Nine finalists are selected and their films are shown at venues across the world, from New York to Argentina to Russia to North Carolina, where audience members vote for their favorite. The nine selected films are eligible for an Oscar nomination.

Manhattan Short is a highly anticipated, international celebration of arts, but it started as one individual’s outlet for creative expression. Nicholas Mason, a Sydney, Australia native, was 21 in New York, acting on Off-Broadway shows when he thought of the idea for Manhattan Short. 

Mason said he wanted to create a “filmic olympiad of short films,” bringing together different cultures in one evening in an attempt to meet filmmakers and actors like himself.

It began as one small event in Union Square Park in New York City with a small panel of celebrity judges. The unexpected turning point for Manhattan Short came three years later: Sept. 11, 2001. Manhattan Short proceeded in Union Square Park 12 days after 9/11. 

For weeks following the tragedy, Union Square was a shrine for media coverage, and the film festival was no exception.
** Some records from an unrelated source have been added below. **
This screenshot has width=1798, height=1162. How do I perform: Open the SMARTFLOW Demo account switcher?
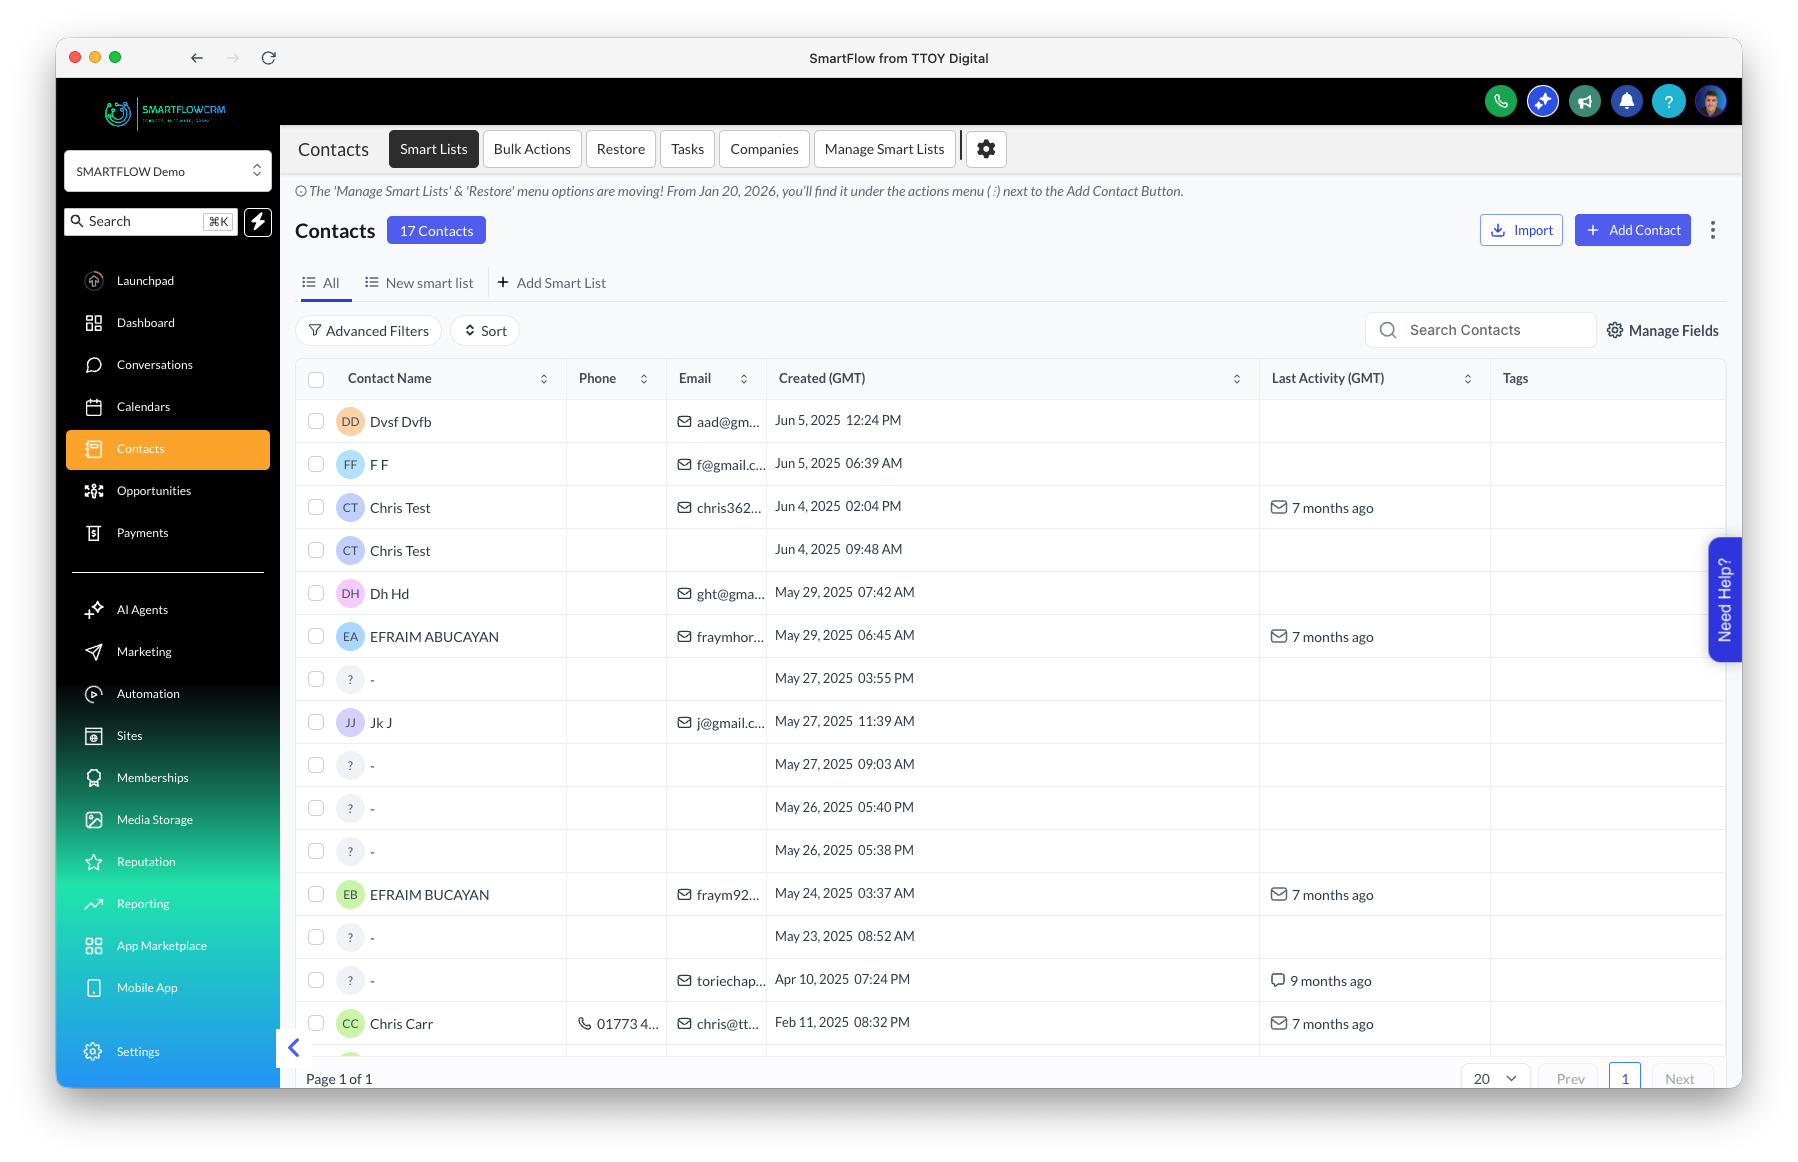click(166, 171)
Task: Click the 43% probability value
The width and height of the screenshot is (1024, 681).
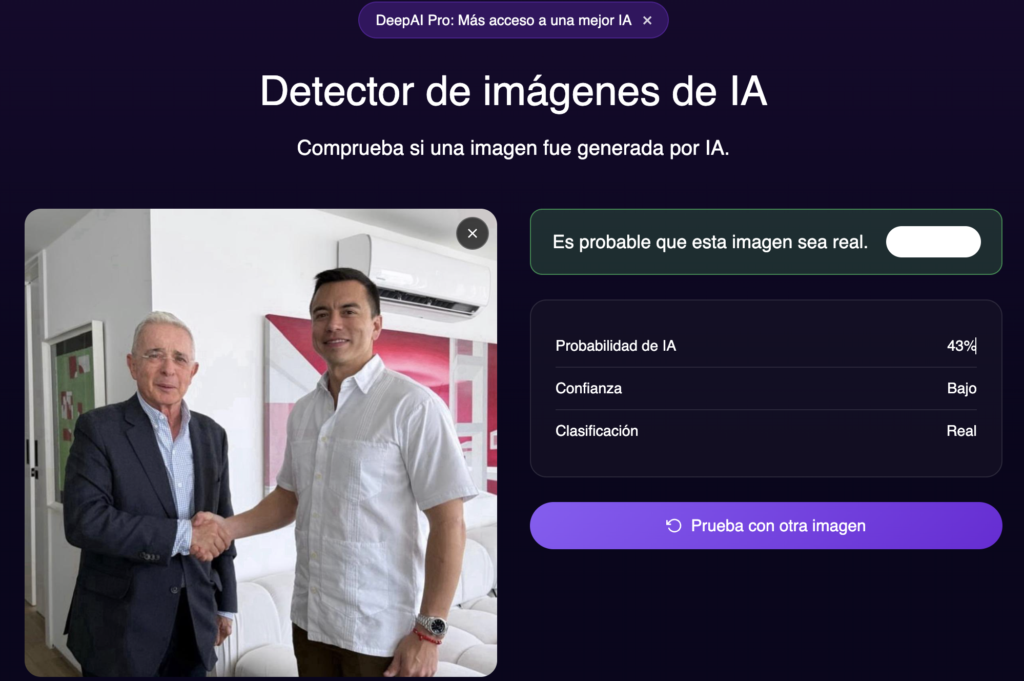Action: (x=961, y=346)
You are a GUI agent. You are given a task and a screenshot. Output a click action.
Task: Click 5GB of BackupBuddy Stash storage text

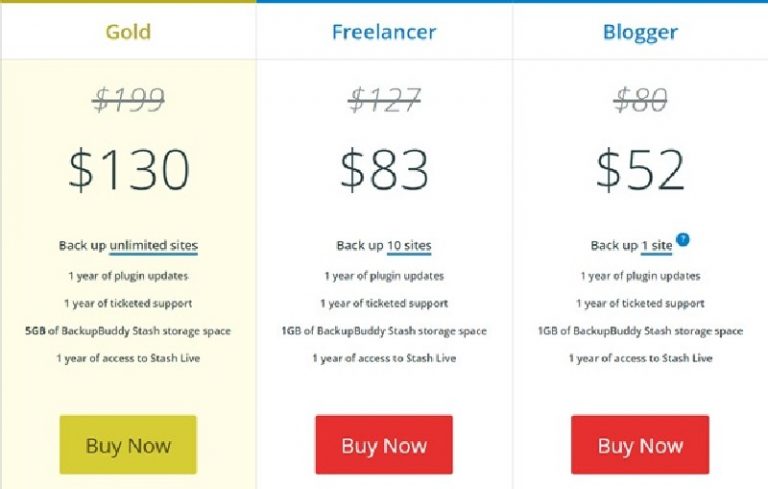(x=128, y=331)

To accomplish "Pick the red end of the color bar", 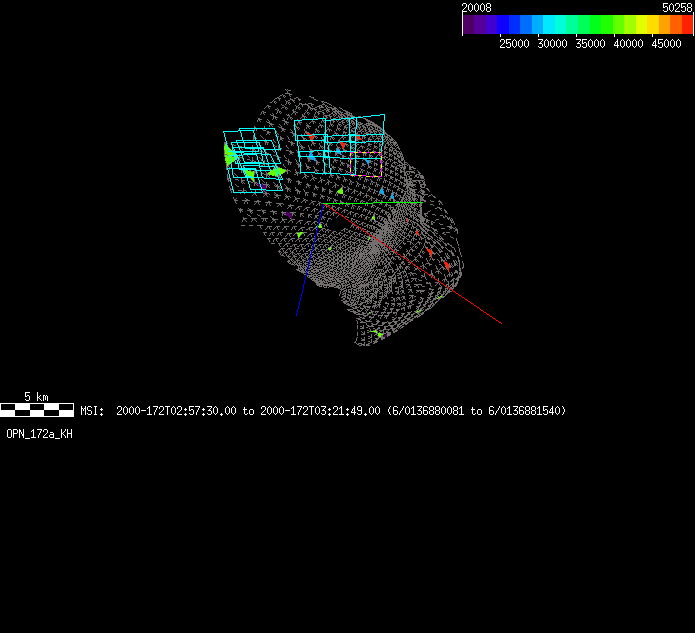I will point(686,24).
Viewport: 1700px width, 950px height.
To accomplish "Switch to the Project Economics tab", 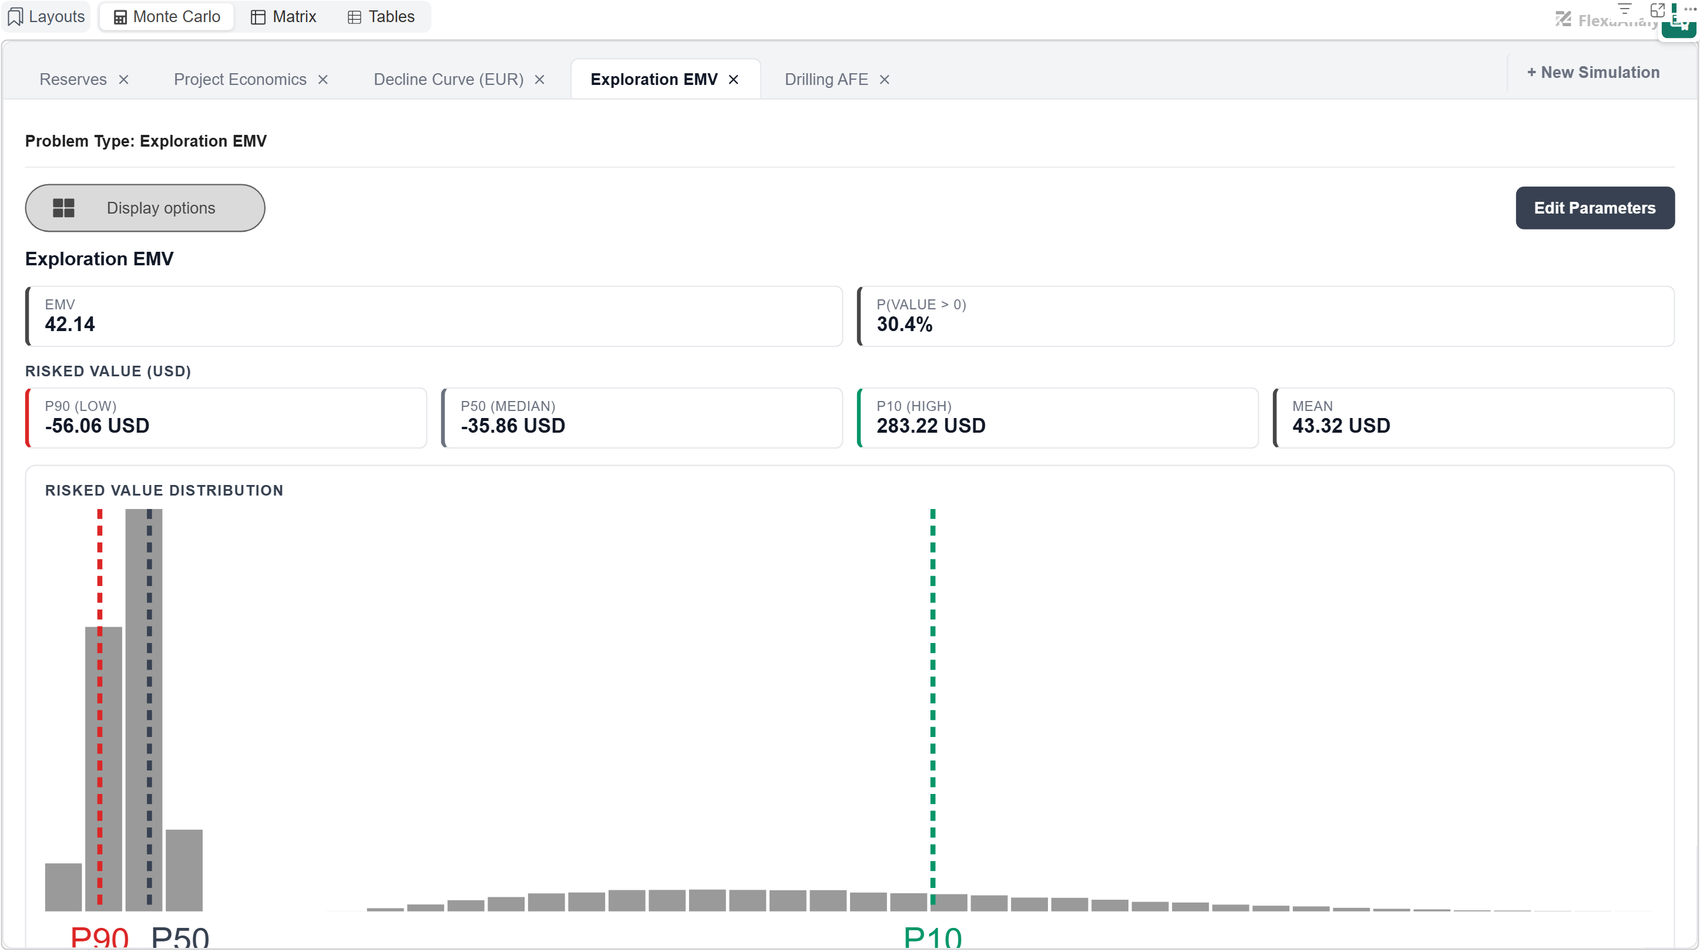I will click(240, 80).
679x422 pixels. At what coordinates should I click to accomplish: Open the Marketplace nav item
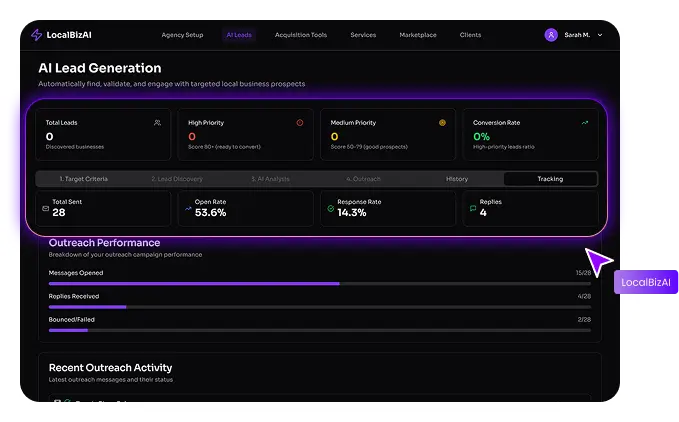coord(417,35)
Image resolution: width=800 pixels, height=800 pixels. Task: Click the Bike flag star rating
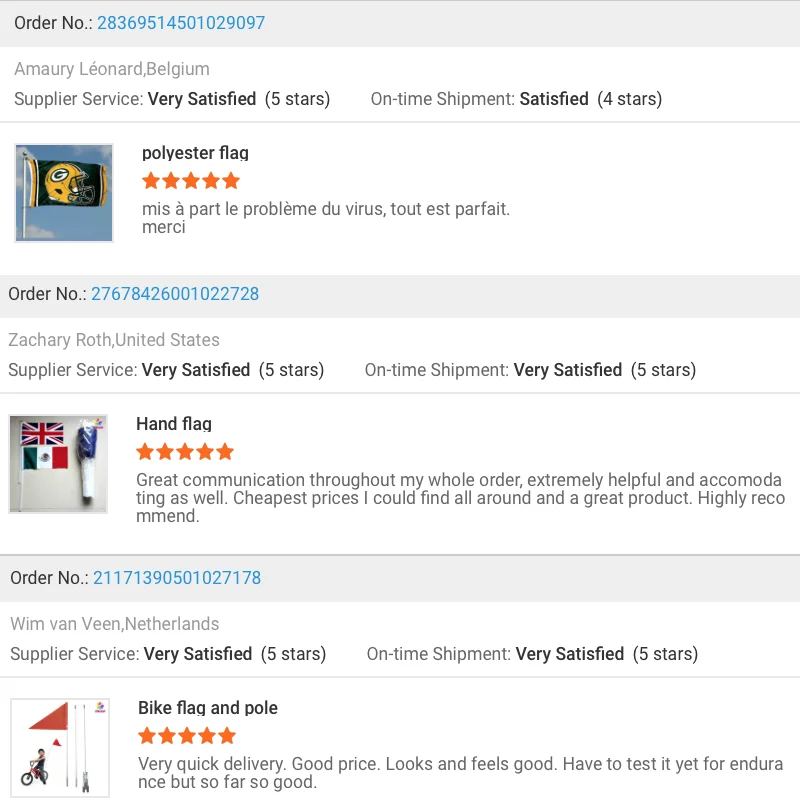(187, 736)
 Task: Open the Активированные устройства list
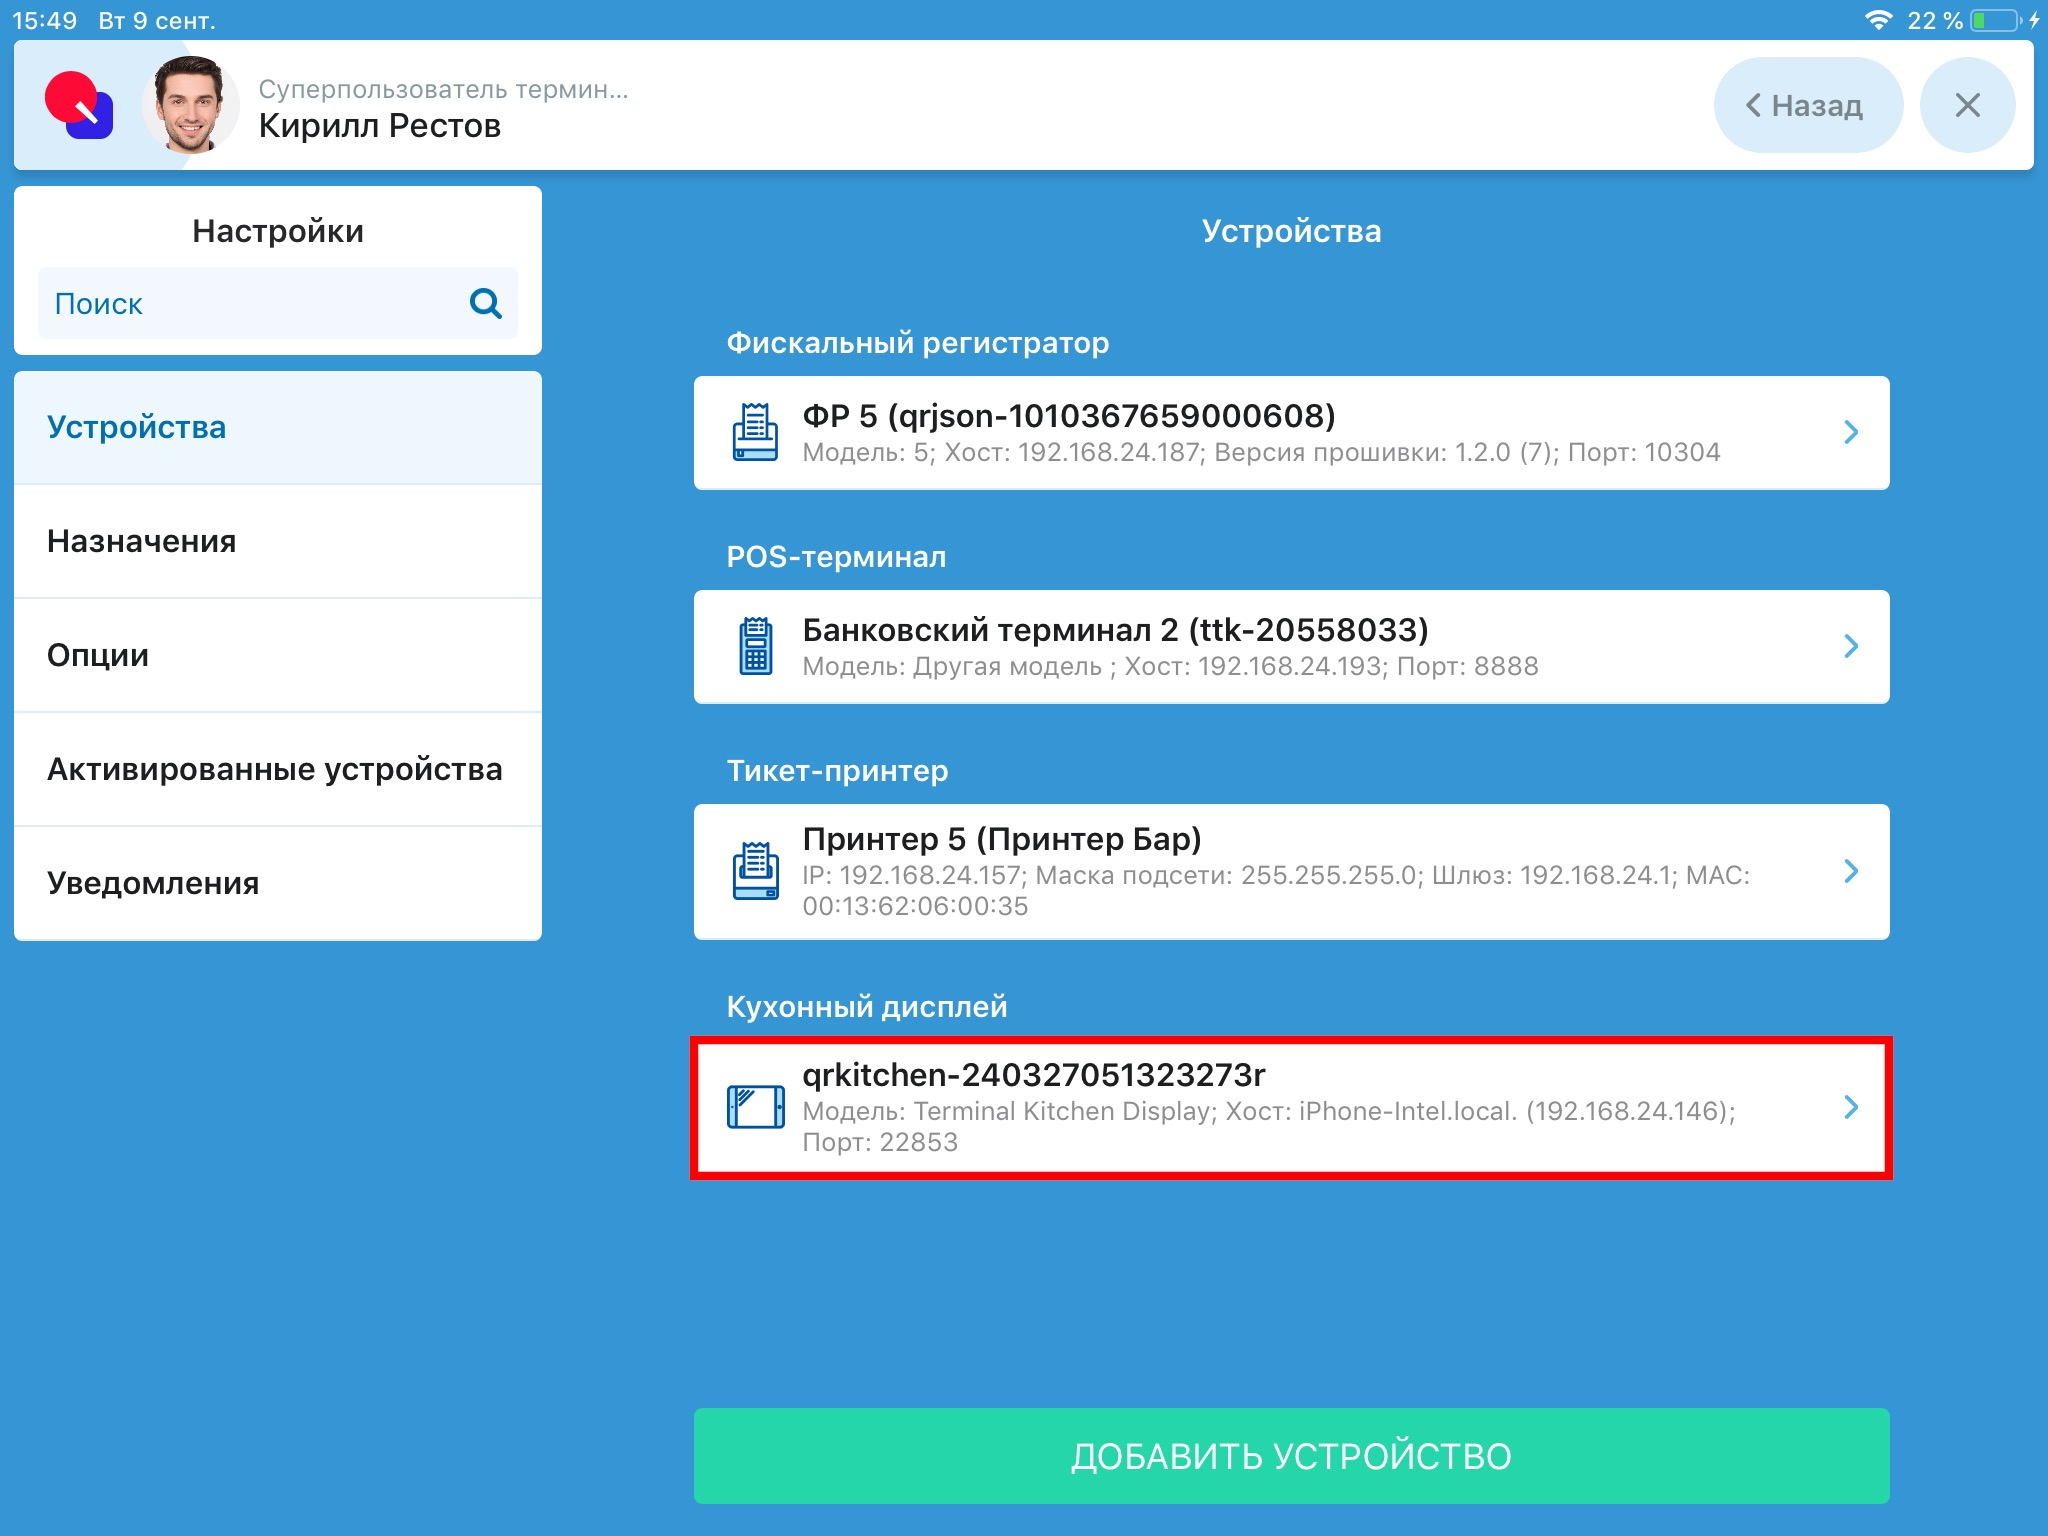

International news coverage brought vast amounts of supporters who were interested in Manhattan Short, which Mason said helped the festival find its voice.Mason said the films were revealing about the way the world was feeling — themes of hatred, religion and war brought new meaning to the festival. 

“The films were more revealing to me than watching anything else I was reading or seeing in any news channel or publication,” Mason said. 

In 2004, the festival branched out to seven states and eliminated the panel of judges, now relying entirely on the general public to choose the best film. Mason said the element of audience interaction is what makes the Manhattan Short Festival unique. Currently, there are no sponsors and no celebrities involved.

"It wasn't until you handed voting to the general public that it became what it is," Mason said. 

Mason said he sees the future of Manhattan Short as a community-based event and wants to focus on small towns across the U.S. where the community may not have access to non-mainstream art like this. 

“There’s people who need to see this and it makes it a better country, a better world if they do see this,” he said.

One of those small towns is Dexter, Mich. Librarian Lisa Ryan said she is looking forward to hosting Manhattan Short at Dexter District Library for the first time. There are no theaters in the town and the library is one of the central hubs for community events. Ryan said she hopes that the festival’s presence in Dexter will broaden the community members' horizons by giving them access to international short films which they wouldn’t otherwise see. 

Other venues across the globe share Lisa’s sentiment. Patrick Phelps-Mckeown, marketing director at The ArtsCenter in Carborro, said they’ve included Manhattan Short in their programming season to broaden and diversify their programs. The festival aligns with The ArtsCenter's mission to provide creative expression that is accessible to all the community.Phelps-Mckeown said the festival is “very democratic,” and attendees will be notified afterwards about the winners. 

"We're always looking for an opportunity to showcase quality, experimental films that you couldn't necessarily see at a major movie theater," Phelps-Mckeown said.